Their stillness is uncanny. This is part of what is making me anxious, I think. They are absorbed completely in the simple act of gazing at each other. I smile, thinking at first of the “stare-downs” I used to have with my brother when we were kids. Who would flinch (and fall into uncontrollable laughter) first? It was a game of chicken. With the eyes. Usually it was of short duration, and someone had to lose. This is different. The quality of attention, in particular, feels utterly different. These two are not trying to knock each other off their chairs. No one is trying to “win” at anything. They are, it seems, simply giving themselves to the work of beholding and being beheld. Extraordinary. I am not sitting in the chair. But I feel a jolt run through my body as I begin to feel the depth and power of this moment. The sense of nakedness, of naked abandon, of vulnerability. What else? Tenderness. Yes, I sense a certain tenderness passing between these two figures. And not just between them. Also touching those of us gathered in the room watching them. How is that possible? We are all [End Page 13] strangers to one another after all. And yet within this space, for these few moments there is a remarkable and palpable sense of intimacy.
I am not sure at how long I stand there. But after a while, I feel the need to move, to get some relief from the intensity of this exchange. I leave the room where the artist and her companion are sitting and walk into a nearby gallery. (Later I learn that anyone visiting the museum can occupy the chair opposite the artist and that over the course of the exhibit many, many people do just that.) I am not ready to look at anything else, not yet. I have to gather myself a little first.

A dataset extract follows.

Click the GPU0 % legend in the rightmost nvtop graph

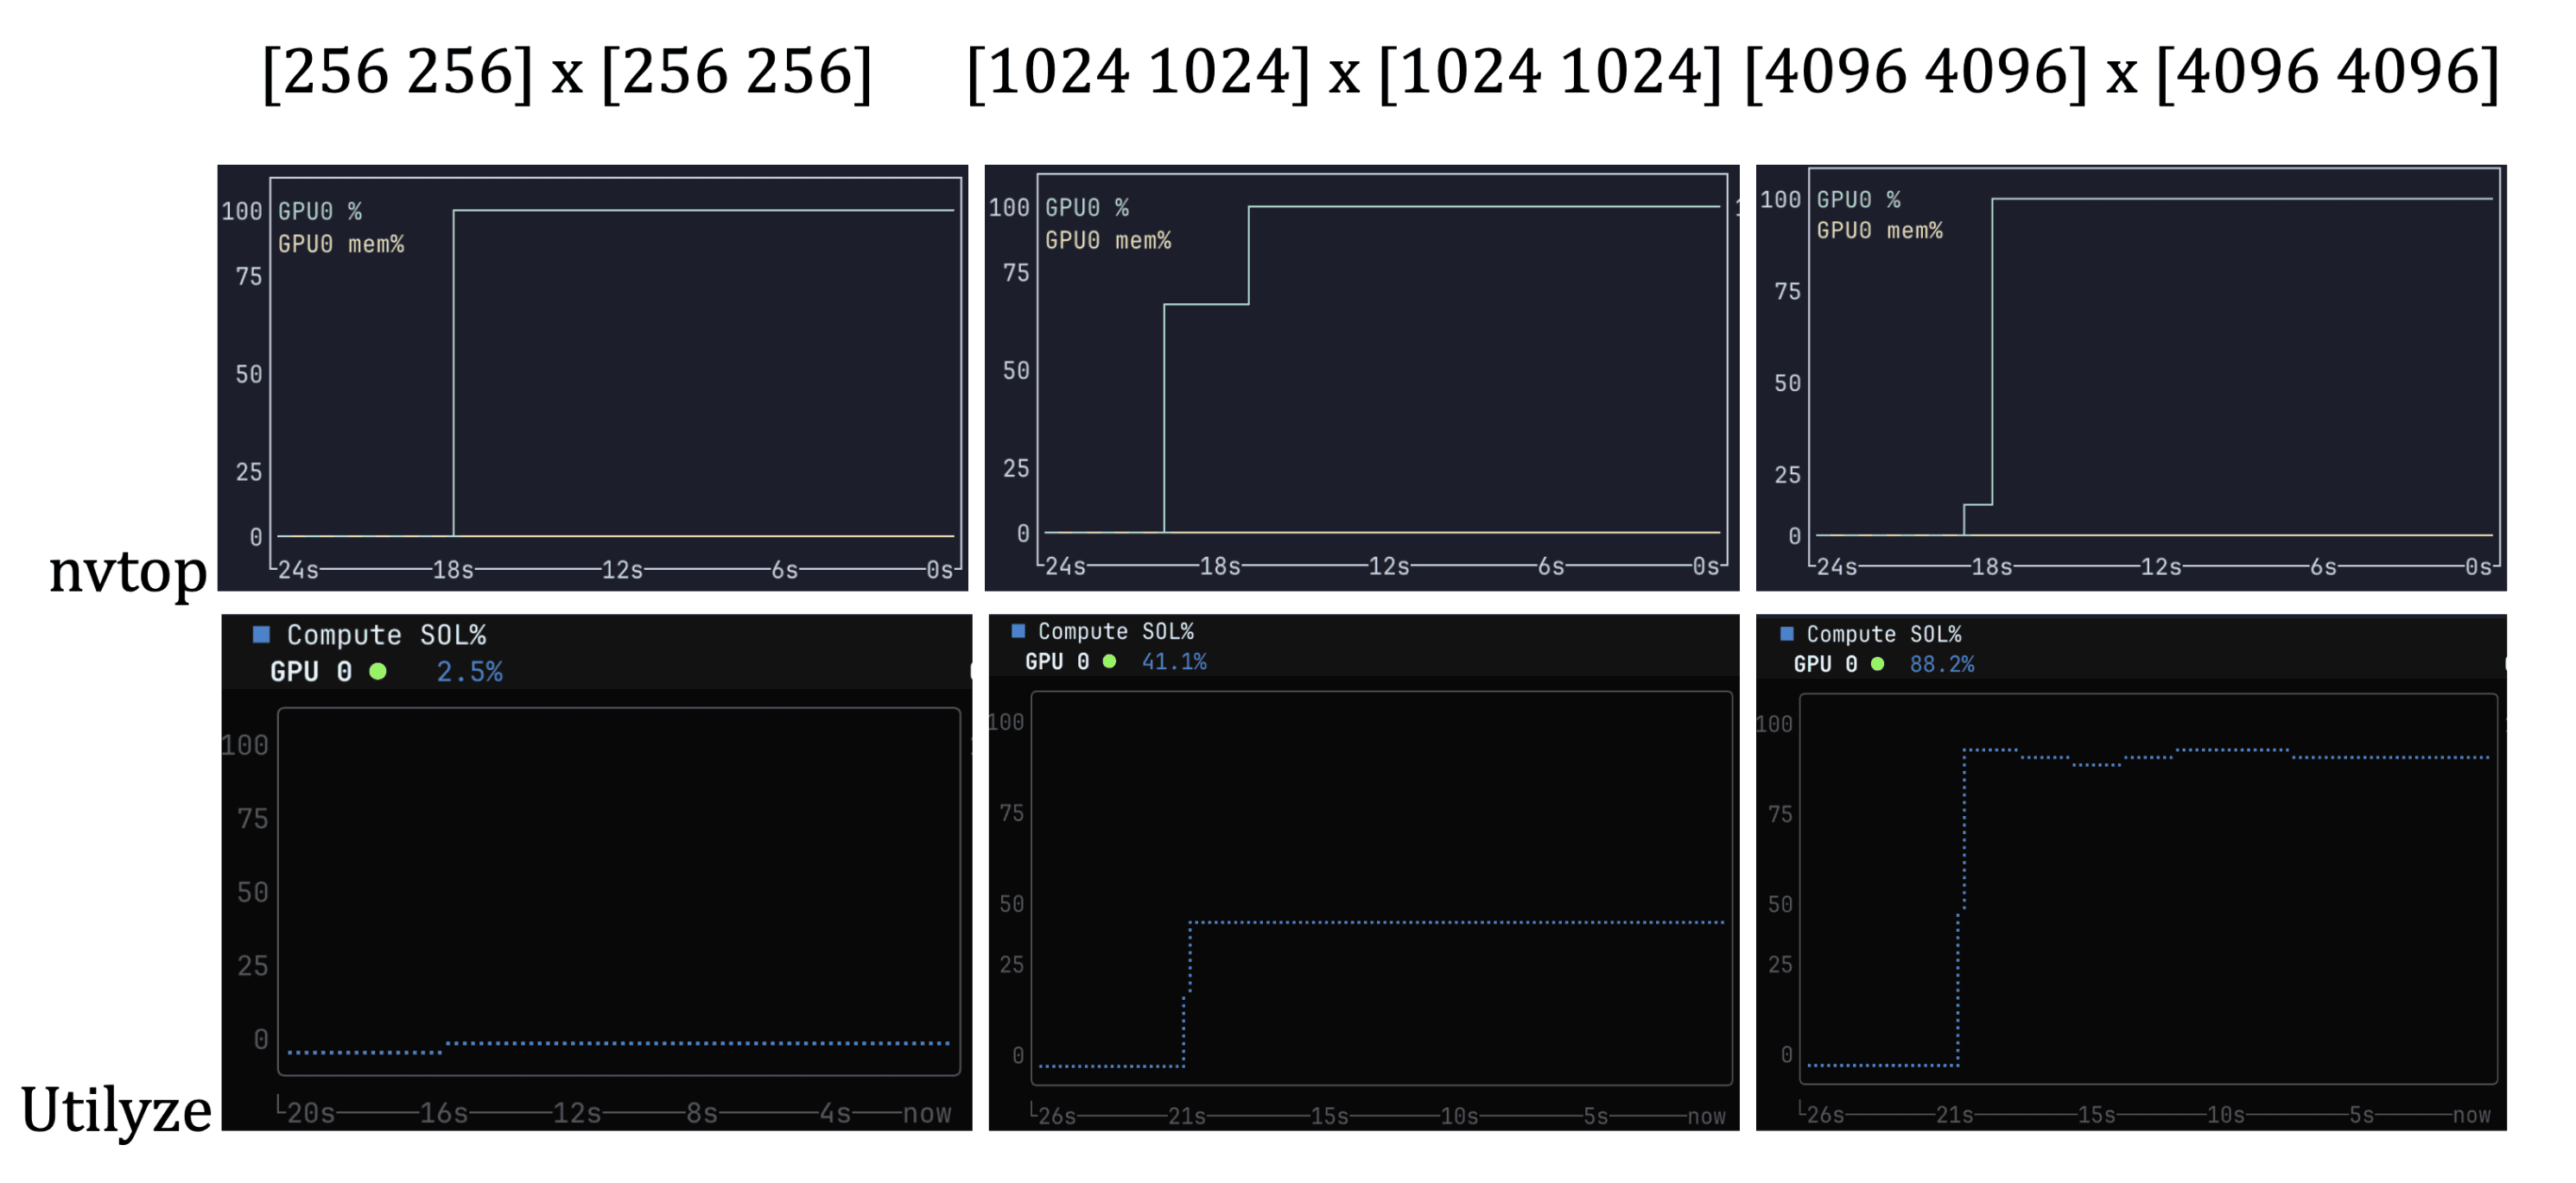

Eventually, I do begin to take in some of the other art in the museum. But my mind keeps returning to that room and to those two seated figures. During the next couple of hours, I return to the atrium several more times. Each time I do, I am struck by how still these two figures are, how alive. Also how still and alive I feel entering into that space. Those of us beholding the scene are respectful and quiet but also animated, exchanging brief whispers, glances, smiles. We are captivated, enthralled.